A piece in today’s Times by Chris Smyth, Health Editor:
The NHS is to send GP recruitment missions to Australia aiming to tempt doctors away from the beach with relocation packages worth up to £18,500.
British doctors who have fled the NHS will be urged to return in its hour of need while it is also hoped that Australian GPs will be attracted by the chance to work in England.
Regulators have agreed to streamline competence checks because Australian requirements are so similar and recruitment agencies have been hired to sell the NHS to doctors Down Under.
Waiting times for GPs’ appointments are getting longer because of a shortage of family doctors that health chiefs accept is one of the most serious problem facing the NHS. Numbers have dropped by 1,000 since ministers pledged to raise them by 5,000 and the GPs who remain complain they are ever-busier dealing with the demands of an ageing population. Hundreds of European and Indian doctors have been brought over by previous recruitment drives and NHS England is now turning its focus further afield.

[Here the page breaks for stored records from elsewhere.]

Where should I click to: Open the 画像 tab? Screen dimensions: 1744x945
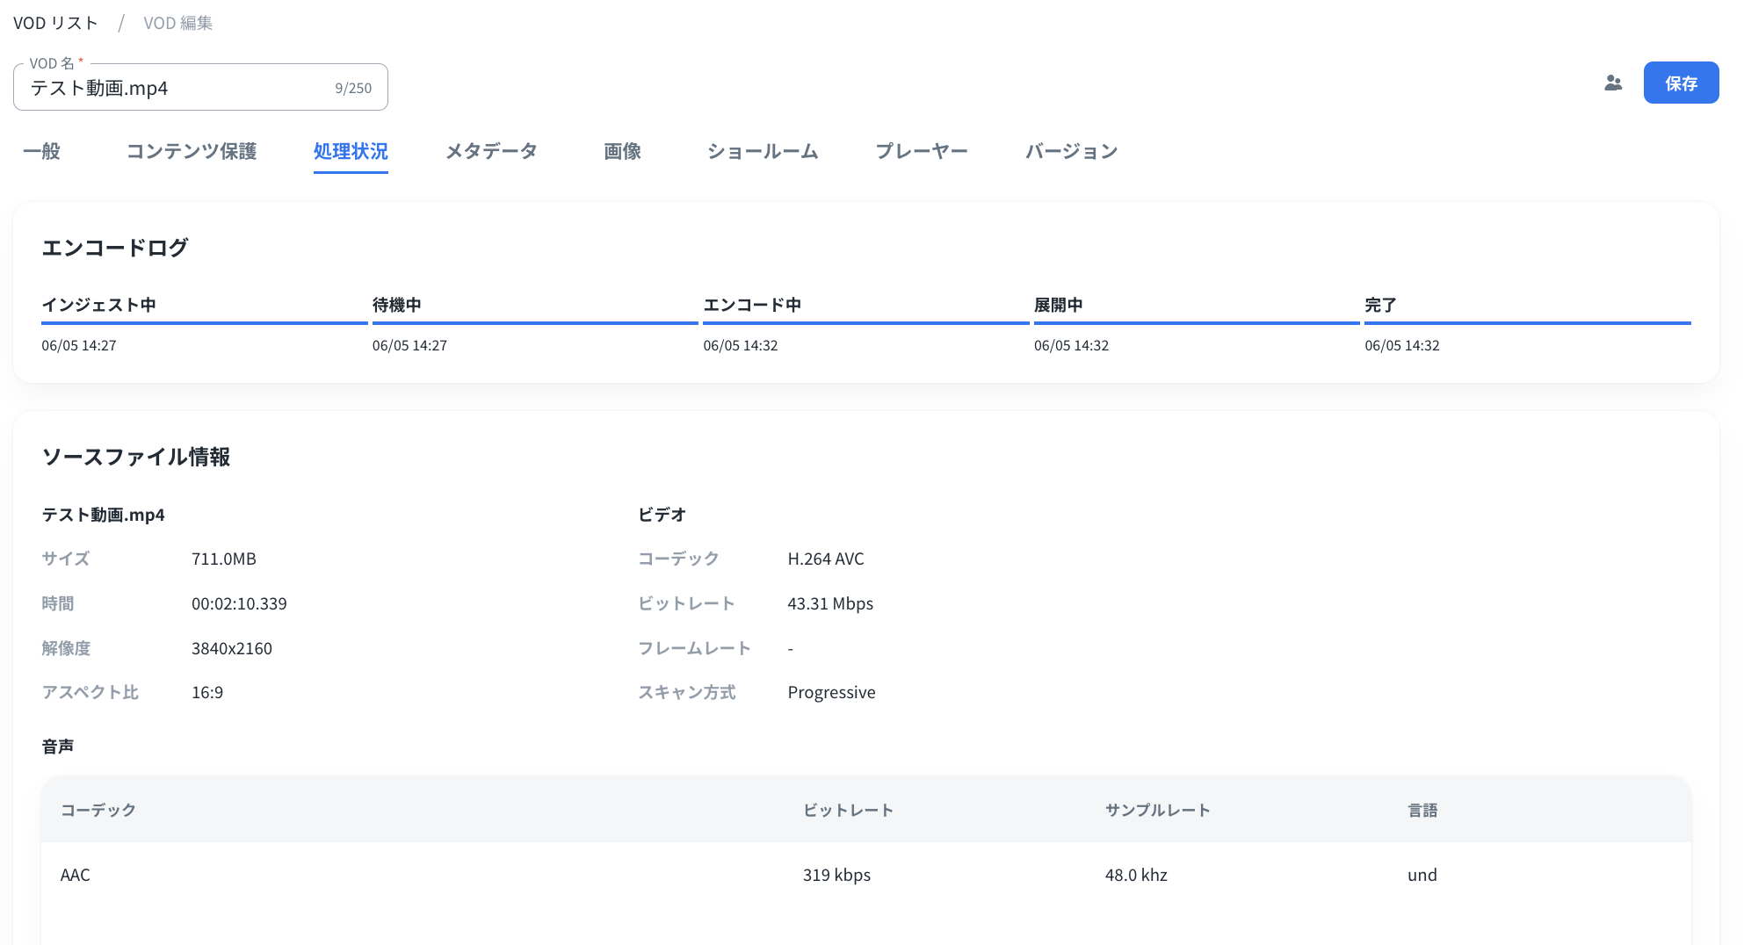click(x=622, y=151)
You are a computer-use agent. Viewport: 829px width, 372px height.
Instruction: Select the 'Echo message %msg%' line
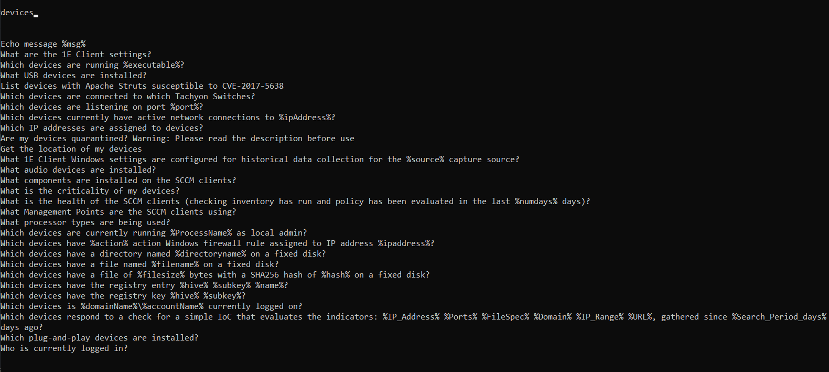point(43,44)
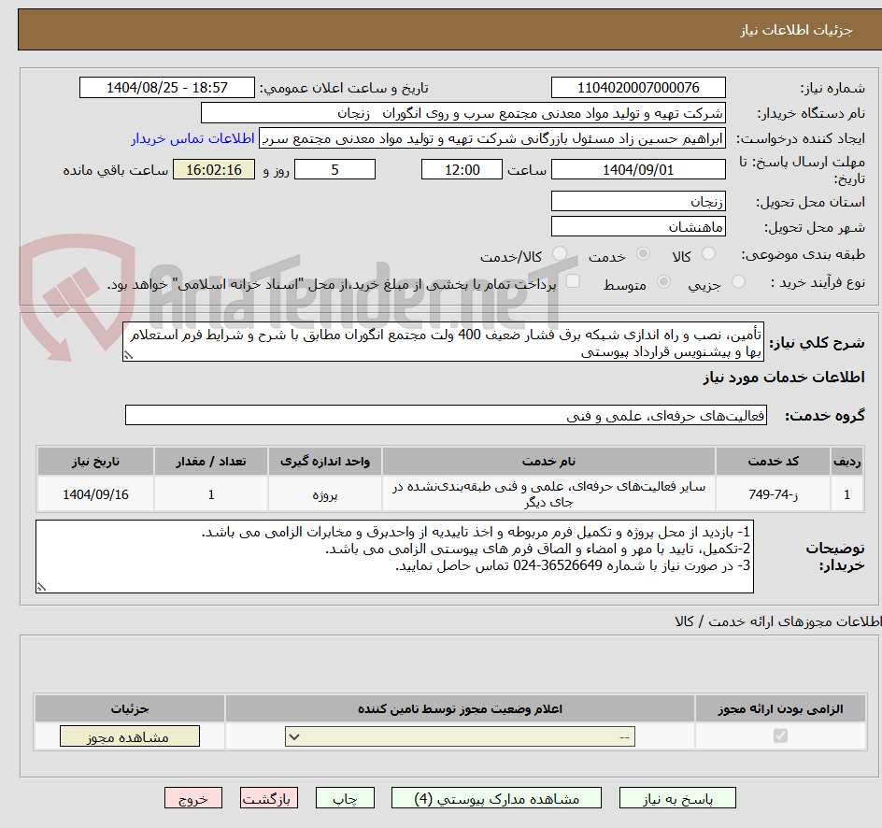This screenshot has height=828, width=882.
Task: Click the پاسخ به نیاز button
Action: click(677, 798)
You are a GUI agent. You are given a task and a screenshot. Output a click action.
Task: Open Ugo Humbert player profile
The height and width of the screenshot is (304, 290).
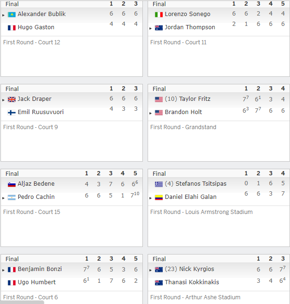[x=37, y=282]
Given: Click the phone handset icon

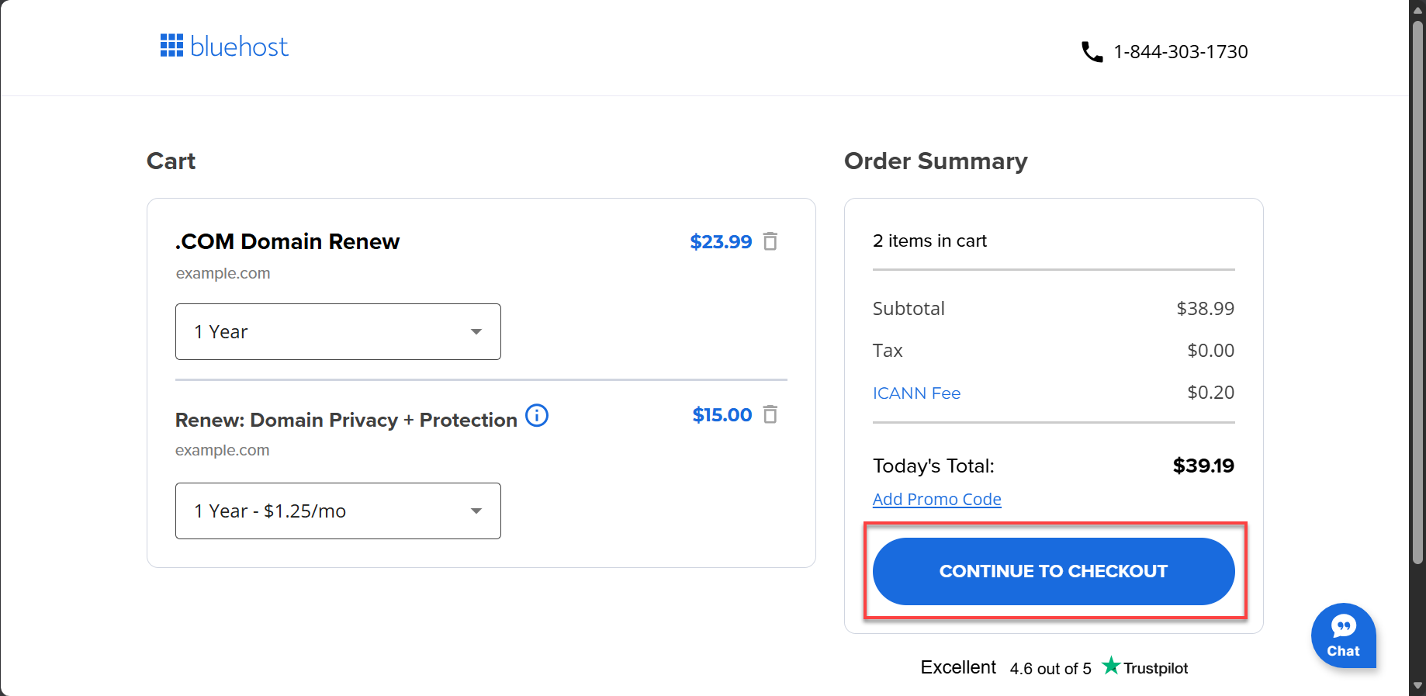Looking at the screenshot, I should tap(1092, 51).
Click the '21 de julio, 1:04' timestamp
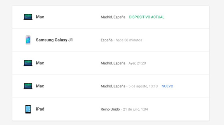The height and width of the screenshot is (125, 224). [x=136, y=109]
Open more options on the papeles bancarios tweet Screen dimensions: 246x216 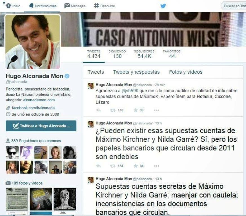click(x=156, y=166)
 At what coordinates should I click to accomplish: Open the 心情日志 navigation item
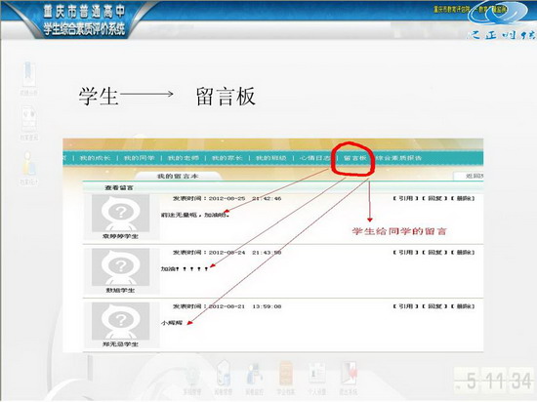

Dominic Hardy, its director of primary care delivery, said: “It’s no secret the NHS needs to recruit more GPs, so it makes sense to head to Australia where doctors’ skills, training and high levels of care closely match those of their British counterparts.”
Two British recruitment agencies have been signed up to lead the drive. “Our message is that we want to encourage doctors to think about practising as a GP in England and we will support them all the way,” Mr Hardy said. “We are pulling out all the stops to solve the shortage of GPs.”
The NHS is promising an “enhanced relocation package” worth up to £18,500 for doctors moving from Australia, which it insists is not a golden hello. Visa costs will also be covered and Australian doctors will also be eligible for an existing £3,500-a-month bursary scheme for refresher training for GPs returning to the NHS after a break.
The Royal College of GPs (RCGP) has also agreed to streamline an approvals process that currently takes a year to about three months for Australian doctors. Professor Helen Stokes-Lampard, its chairwoman, said: “We know their training and experience is similar to that of the UK and there are doctors wanting to come to the UK but it has always been an arduous process for them. The streamlined system is intended to cut out a huge amount of bureaucracy, and bring these doctors into placements and work much quicker than before.”
Last week the college warned that 2.4 million patients were in danger of losing their GP as surgeries closed because overworked doctors retired early. Una Lane of the General Medical Council said it had worked with the RCGP to streamline the process.
Women have been preferenced over men with respect to medical school admissions since the 1970s, when Dr Vernon Coleman (the first ‘TV doctor’, and bestselling author) predicted the problems that would ensue from the policy, because of the gender gap in work ethic, in addition to women taking time off to raise children.
All the problems he predicted have come to pass. British men pay almost three-quarters of the income tax collected in this country, so they’re paying £13,500 of the £18,000 being spent to lure Australian GPs to the UK, directly attributable to the policy of preferencing women over men for medical school places.
70% of medical students today are female. I was intending to write a longer commentary on why the NHS needs to recruit doctors from overseas, but spotted a comment from “Righttorant”, which nails it:
And all because the lady loves… Part-time work.